How a Herniated Disc Causes Back Pain
Your spine is made up of a series of small bones called vertebrae. Rubbery discs between each vertebra help you move and bend easily and absorb shock when you jump, run, play sports, or do yardwork. These spinal discs are composed of a soft inner core covered by a tough outer coating.
Herniated discs occur when the outer coating of a spinal disc tears. When a disc is herniated, moving causes the soft inner core to ooze through the protective coating and presses on nerves in your spine. This pressure can cause a variety of symptoms, depending on where the herniated disc is located. According to Medline Plus, herniated discs most often occur in the lower back or neck.
If your herniated disc is in your neck, you might notice pain in your neck or shoulder that travels to your arm and hand. A bulging disc in your back could trigger pain in your back, legs, buttocks, and feet. Tingling, numbness, and weakness can also occur. The pain usually affects just one side of your body and may feel worse at night or after you wake up in the morning.

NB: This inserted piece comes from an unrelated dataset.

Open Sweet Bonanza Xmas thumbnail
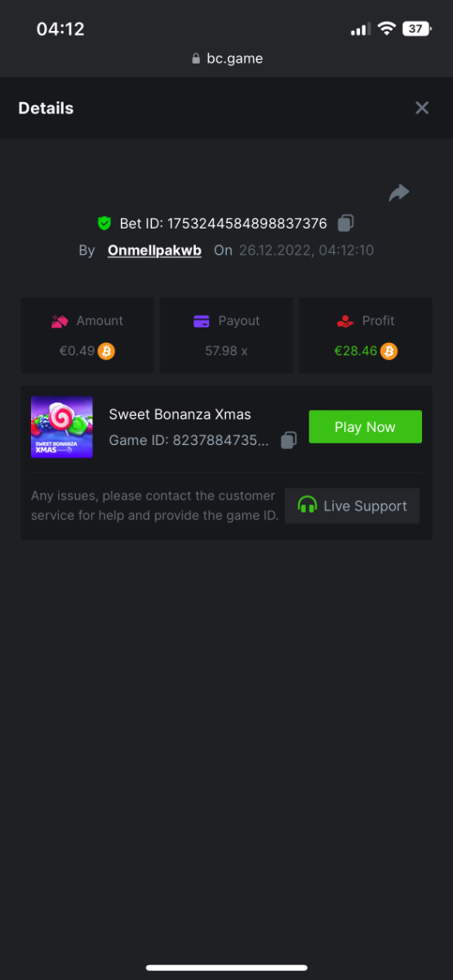tap(62, 427)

What Causes Herniated Discs?
Herniated discs may be caused by:
- Activities That Involve Frequent Bending or Twisting
- Lifting Heavy Boxes or Items
- Falls or Injuries
- Poor Posture
- Being Overweight
Age can also be a factor in developing the condition. Years of wear and tear takes a toll on discs and makes them more likely to herniate. Younger people who spend a lot of their time playing video games or using digital devices are also at increased risk of developing herniated discs.
Treating Herniated Disc Pain with Chiropractic
Chiropractic treatment eases the pain of a herniated disc and could help you avoid surgery. In a study published in the Journal of Manipulative and Physiological Therapies, researchers reported that spinal manipulation treatment improved symptoms in 90.5% of patients after 3 months and in 88% of patients at one year.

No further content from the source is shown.